* _Exercises to complete_:
1 – In the essay about a former girlfriend, swap "quarrels" for "arguments" and write out the passage from "I had a relationship" up to and including "if I didn't!".
2 – Condense the paragraph of the essay about a former girlfriend that begins "In a conversation with her parents" into a shorter version that keeps its main facts.
3 – Extend the essay about a former girlfriend with new text beginning after its final sentence.

* _Excerpted text_:
I had a relationship with a woman a long time ago that sticks in my mind, as a determinant for a lot of my thinking about things. She picked quarrels with me out of thin air, on the flimsiest pretexts. She never trusted me, and I suggested several times that we break up. Each time I said it, she hit the roof with indignation, No matter what I did, she found fault with me—damned if I did, damned if I didn't!

I knew I had to leave, and, disappointed and dispirited, I started crying. She looked at me with mild derision, waiting for me to stop and act like a grown-up. But when I actually did leave, she turned despondent and creeped-out. I never had a handle on what went wrong, or even what sort of person she really was; so I went to a therapist, who likewise contributed a lot to my present thoughts about things. She suggested that my girlfriend lacked adequate personality-formation, which deprived her of ego-strength and a stable point-of-view. She had to think and act in real-time. The deficits left her timid and resentful, as a base mood.

In a conversation with her parents, they admitted they had sent her to psychiatrists since she was a teenager. Her mother described her as inert, and said she would only come to life when she found someone to mobilize her. When I read John le Carré's The Little Drummer Girl, a novel about Arab terrorists recruiting girls from Germany and Holland to help them, I wondered if my ex-girlfriend's timidity and resentment would make her a potential recruit. Would those qualities be strong enough to lead her to do something extreme?

Eric Hoffer deals with selfhood issues in True Believer. A "true believer", Hoffer writes, turns to a mass-movement to make up for a lack of a sustaining selfhood. He even says that selfhood detracts from the strength of a mass-movement. His Axiom 92 begins, "The total surrender of a distinct self is a prerequisite for the attainment of both unity and self-sacrifice."

Collected data entries
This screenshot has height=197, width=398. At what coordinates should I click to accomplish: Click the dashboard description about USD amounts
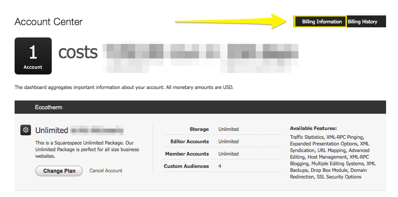pyautogui.click(x=124, y=87)
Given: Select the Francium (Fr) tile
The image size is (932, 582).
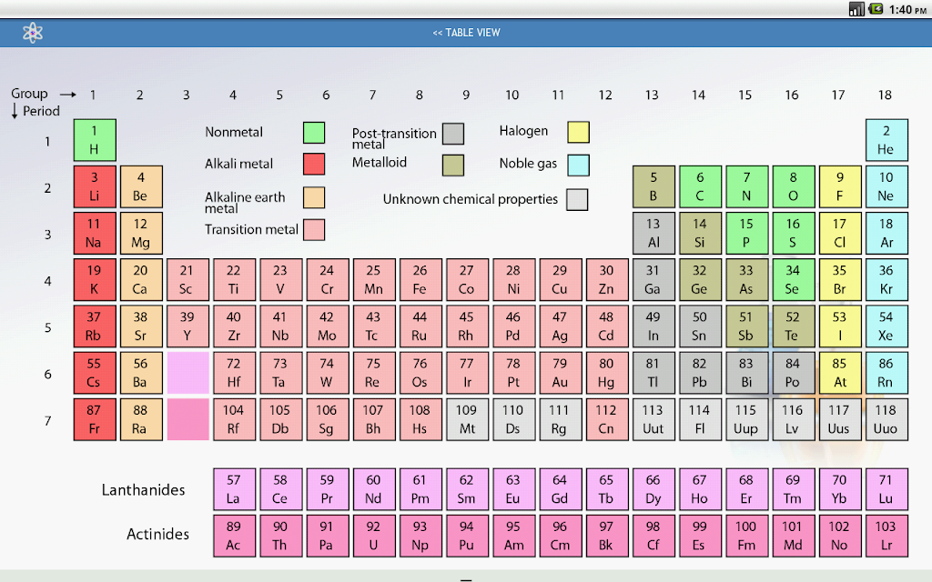Looking at the screenshot, I should point(95,419).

* _Results of the tasks_:
1 –
I had a relationship with a woman a long time ago that sticks in my mind, as a determinant for a lot of my thinking about things. She picked arguments with me out of thin air, on the flimsiest pretexts. She never trusted me, and I suggested several times that we break up. Each time I said it, she hit the roof with indignation, No matter what I did, she found fault with me—damned if I did, damned if I didn't!

2 – Her parents admitted she had seen psychiatrists since her teens, and her mother called her inert, coming to life only when someone mobilized her. Reading John le Carré's The Little Drummer Girl, a novel about Arab terrorists recruiting girls from Germany and Holland, the writer wondered whether her timidity and resentment could make her a recruit capable of something extreme.

3 –
But "total surrender" comes at a cost, Hoffer adds. In Axiom 78, he writes, "The less satisfaction we derive from being ourselves, the greater is our desire to be like others." In Axiom 77, he adds that, "The hatred and cruelty which have their source in selfishness are ineffectual things compared with the venom and ruthlessness born of selflessness." Hoffer explains, "The de-individualization which is a prerequisite for . . . selfless dedication is also . . . a process of dehumanization."

The solution, however, is not simply to outlaw or limit political organizing, prevent the creation of  pressure groups, or scrutinize their agendas. Hoffer writes that people want and need such groups. In Axiom 93, he writes,

   People whose lives are barren and insecure show a greater willingness to obey than people
   who are self-sufficient and self-confident. (For them), freedom from responsibility is more
   attractive than freedom from restraint. . . . They willingly abdicate the directing of their lives
   to those who want to plan, command, and shoulder all responsibility. Moreover, submission
   by all to a supreme leader is aqn approach to their ideal of equality.